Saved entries

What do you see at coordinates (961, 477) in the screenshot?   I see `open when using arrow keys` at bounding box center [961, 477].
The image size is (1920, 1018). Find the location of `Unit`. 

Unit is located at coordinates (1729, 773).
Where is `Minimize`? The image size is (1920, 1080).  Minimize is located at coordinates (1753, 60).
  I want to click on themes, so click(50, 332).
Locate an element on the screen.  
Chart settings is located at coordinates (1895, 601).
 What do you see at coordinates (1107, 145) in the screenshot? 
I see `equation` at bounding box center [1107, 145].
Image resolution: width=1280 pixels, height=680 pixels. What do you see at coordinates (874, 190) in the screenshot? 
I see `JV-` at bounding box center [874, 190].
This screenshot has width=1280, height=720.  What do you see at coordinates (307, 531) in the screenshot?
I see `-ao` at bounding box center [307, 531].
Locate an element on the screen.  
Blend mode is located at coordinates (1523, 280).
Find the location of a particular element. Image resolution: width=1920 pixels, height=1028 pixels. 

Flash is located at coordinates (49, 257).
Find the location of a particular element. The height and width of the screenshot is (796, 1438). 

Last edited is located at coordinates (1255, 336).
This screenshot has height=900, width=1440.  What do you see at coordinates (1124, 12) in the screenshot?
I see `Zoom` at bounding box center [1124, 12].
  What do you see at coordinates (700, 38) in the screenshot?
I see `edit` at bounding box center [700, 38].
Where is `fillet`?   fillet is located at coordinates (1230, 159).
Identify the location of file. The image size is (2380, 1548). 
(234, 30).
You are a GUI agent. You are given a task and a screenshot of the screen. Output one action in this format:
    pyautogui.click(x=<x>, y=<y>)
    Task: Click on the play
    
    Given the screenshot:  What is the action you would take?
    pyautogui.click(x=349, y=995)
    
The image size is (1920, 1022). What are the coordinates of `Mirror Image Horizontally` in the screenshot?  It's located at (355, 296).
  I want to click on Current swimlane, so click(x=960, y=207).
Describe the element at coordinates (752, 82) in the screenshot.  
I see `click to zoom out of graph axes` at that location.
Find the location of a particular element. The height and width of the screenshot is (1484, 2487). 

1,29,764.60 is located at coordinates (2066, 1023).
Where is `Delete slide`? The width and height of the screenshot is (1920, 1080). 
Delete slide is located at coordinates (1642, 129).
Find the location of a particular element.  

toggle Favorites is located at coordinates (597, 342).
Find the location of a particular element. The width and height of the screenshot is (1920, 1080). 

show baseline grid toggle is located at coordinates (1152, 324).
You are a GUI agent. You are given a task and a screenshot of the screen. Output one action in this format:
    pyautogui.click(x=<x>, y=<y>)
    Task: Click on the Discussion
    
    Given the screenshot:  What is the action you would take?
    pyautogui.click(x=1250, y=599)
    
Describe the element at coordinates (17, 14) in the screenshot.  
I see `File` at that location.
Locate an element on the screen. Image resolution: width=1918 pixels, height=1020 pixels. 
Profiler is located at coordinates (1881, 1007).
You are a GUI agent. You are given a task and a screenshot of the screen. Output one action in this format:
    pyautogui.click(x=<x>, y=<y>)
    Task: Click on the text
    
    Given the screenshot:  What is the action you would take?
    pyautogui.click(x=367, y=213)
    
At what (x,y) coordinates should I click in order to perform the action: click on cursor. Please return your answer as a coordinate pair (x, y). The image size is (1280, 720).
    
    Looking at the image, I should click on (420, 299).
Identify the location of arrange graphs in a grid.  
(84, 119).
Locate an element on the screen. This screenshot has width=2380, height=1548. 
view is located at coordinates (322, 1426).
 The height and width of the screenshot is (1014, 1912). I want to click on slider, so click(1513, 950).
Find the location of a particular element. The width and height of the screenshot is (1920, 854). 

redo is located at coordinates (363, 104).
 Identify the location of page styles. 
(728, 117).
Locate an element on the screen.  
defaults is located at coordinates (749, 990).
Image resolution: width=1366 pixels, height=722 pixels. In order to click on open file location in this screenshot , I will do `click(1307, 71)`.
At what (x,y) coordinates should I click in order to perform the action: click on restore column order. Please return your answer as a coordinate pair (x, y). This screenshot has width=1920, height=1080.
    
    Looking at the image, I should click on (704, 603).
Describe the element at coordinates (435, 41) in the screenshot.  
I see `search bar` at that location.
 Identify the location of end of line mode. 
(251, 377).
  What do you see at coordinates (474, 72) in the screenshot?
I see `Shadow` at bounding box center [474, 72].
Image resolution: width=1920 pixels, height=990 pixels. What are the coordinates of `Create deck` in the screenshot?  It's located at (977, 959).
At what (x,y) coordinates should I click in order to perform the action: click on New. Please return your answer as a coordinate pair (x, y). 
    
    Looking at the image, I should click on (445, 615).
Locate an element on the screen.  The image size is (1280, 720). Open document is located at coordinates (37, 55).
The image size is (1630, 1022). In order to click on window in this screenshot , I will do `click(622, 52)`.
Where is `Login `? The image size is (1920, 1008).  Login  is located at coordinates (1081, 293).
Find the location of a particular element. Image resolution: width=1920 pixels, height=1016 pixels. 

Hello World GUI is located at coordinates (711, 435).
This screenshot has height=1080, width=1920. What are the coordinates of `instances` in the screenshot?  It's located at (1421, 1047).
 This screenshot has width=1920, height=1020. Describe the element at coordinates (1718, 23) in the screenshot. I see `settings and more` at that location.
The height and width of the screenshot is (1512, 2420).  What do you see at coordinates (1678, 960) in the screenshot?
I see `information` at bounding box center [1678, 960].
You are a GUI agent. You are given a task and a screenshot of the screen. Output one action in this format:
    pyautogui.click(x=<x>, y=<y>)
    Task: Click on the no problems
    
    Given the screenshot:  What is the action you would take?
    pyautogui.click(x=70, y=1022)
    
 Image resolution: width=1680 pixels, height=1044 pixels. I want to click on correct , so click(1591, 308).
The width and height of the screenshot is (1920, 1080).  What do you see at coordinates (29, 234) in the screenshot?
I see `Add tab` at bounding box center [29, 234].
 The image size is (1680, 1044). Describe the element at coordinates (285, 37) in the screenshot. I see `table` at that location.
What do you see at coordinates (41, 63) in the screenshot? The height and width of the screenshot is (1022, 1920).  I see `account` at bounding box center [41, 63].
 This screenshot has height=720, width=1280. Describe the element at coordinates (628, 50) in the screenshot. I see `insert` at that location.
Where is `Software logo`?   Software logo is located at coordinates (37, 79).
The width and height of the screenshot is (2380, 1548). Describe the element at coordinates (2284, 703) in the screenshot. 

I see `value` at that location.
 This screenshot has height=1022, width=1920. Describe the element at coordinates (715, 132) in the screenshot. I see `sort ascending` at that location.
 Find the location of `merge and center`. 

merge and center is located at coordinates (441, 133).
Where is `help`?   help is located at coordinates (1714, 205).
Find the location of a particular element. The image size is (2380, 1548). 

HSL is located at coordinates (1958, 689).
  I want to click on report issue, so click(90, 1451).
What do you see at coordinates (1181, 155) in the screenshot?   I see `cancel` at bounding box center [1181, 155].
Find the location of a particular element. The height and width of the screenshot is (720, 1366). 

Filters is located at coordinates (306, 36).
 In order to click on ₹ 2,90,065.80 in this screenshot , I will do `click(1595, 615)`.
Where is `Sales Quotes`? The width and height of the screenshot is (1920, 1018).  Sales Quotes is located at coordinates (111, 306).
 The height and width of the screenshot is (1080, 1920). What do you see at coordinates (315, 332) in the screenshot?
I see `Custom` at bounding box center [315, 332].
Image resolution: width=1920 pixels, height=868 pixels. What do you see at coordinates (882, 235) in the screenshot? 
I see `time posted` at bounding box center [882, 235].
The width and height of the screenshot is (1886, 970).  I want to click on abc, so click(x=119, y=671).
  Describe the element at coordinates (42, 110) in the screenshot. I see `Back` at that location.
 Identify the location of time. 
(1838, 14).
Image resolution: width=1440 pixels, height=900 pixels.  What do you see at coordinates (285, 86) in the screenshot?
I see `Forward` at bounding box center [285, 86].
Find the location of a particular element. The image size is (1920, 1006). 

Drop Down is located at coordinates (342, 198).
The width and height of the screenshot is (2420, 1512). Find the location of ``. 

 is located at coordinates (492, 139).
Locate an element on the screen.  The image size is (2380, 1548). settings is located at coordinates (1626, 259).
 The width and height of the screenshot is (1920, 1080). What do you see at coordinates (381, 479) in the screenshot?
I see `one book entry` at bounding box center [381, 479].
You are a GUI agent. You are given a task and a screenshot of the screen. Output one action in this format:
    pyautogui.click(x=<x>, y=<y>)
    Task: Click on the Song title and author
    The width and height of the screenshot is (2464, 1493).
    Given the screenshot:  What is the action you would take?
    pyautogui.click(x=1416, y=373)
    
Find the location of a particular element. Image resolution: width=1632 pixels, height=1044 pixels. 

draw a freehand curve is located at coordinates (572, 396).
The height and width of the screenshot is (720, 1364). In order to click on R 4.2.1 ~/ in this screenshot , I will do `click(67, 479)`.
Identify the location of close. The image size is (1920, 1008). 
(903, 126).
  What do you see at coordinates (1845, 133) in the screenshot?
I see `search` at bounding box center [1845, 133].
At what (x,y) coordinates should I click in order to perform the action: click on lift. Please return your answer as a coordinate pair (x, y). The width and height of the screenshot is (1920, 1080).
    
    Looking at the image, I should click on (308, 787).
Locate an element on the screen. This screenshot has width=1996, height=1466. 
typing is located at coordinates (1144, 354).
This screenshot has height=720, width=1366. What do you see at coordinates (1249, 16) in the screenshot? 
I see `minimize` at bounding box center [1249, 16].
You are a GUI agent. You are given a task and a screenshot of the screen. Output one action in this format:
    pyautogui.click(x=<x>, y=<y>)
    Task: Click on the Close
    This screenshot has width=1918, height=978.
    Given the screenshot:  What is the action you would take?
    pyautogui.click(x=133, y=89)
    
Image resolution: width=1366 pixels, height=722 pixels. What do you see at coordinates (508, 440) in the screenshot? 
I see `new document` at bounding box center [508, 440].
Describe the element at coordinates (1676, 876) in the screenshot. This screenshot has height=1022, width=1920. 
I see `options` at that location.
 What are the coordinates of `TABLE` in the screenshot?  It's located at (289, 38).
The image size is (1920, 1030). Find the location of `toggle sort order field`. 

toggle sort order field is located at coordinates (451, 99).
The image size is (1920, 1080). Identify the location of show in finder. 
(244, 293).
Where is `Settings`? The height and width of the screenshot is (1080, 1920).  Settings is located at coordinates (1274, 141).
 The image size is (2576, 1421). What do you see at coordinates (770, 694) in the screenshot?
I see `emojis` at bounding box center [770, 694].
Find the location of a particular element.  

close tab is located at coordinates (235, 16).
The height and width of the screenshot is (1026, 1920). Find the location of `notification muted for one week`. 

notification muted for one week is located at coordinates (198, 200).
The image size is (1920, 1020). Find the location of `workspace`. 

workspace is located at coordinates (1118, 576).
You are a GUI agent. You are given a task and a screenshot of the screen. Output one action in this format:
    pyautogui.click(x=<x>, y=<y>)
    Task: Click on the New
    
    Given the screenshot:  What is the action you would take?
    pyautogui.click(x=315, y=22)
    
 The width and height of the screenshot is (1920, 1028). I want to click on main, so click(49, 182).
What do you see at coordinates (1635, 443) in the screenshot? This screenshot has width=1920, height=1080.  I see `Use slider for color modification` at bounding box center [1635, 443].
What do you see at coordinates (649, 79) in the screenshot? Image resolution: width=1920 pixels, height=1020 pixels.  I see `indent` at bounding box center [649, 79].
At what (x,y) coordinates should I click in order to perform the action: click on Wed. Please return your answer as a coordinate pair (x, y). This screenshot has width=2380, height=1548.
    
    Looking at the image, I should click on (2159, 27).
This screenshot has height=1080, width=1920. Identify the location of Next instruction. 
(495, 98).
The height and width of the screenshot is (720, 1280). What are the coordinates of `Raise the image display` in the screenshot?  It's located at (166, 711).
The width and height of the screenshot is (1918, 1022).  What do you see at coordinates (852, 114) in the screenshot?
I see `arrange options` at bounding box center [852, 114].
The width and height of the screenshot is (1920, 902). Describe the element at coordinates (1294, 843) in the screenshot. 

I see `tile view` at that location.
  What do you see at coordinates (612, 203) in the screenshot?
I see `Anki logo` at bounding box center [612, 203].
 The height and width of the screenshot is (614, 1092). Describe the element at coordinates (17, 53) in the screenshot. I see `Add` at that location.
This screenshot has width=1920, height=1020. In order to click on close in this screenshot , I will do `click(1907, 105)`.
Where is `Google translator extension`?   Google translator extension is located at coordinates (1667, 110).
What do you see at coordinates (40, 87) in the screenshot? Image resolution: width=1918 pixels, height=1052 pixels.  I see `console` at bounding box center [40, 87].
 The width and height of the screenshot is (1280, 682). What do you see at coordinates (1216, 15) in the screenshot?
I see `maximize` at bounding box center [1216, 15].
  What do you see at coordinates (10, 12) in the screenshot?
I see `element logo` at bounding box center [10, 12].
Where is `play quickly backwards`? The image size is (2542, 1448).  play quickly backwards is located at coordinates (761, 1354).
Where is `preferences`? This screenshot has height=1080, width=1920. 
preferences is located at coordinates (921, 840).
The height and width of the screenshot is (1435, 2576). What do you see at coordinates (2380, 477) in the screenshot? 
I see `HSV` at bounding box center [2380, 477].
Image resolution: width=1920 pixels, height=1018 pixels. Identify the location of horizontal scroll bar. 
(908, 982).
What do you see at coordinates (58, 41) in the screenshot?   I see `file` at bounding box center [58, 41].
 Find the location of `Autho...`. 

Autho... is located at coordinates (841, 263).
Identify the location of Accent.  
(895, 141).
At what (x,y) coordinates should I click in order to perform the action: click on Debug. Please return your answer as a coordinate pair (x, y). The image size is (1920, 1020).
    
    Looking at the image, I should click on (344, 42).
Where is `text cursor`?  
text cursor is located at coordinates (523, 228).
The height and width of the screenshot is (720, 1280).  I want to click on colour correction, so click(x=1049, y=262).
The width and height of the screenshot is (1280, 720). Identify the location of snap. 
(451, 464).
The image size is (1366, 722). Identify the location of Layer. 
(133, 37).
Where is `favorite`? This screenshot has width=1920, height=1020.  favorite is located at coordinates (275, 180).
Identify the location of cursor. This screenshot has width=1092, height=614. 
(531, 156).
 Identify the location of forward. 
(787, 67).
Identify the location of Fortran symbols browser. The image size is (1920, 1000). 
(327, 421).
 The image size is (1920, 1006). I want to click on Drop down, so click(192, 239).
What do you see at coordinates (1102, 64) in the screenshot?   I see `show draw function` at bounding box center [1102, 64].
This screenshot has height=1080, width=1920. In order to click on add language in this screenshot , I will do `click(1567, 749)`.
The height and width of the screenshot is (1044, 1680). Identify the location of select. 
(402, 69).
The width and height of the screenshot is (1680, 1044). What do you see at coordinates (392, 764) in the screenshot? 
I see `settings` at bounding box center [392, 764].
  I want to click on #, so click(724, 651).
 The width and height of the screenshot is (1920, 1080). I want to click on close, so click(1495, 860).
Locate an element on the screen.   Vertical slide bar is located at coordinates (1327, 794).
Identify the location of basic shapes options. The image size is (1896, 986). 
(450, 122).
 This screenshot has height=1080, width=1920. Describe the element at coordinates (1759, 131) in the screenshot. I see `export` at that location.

What to produce →
Copy the lines above word for word, starting at the line that has "Image resolution: width=1920 pixels, height=990" and ending after the line that has "Looking at the image, I should click on (445, 615).".

Correct response →
Image resolution: width=1920 pixels, height=990 pixels. What are the coordinates of `Create deck` in the screenshot?  It's located at (977, 959).
At what (x,y) coordinates should I click in order to perform the action: click on New. Please return your answer as a coordinate pair (x, y). 
    
    Looking at the image, I should click on (445, 615).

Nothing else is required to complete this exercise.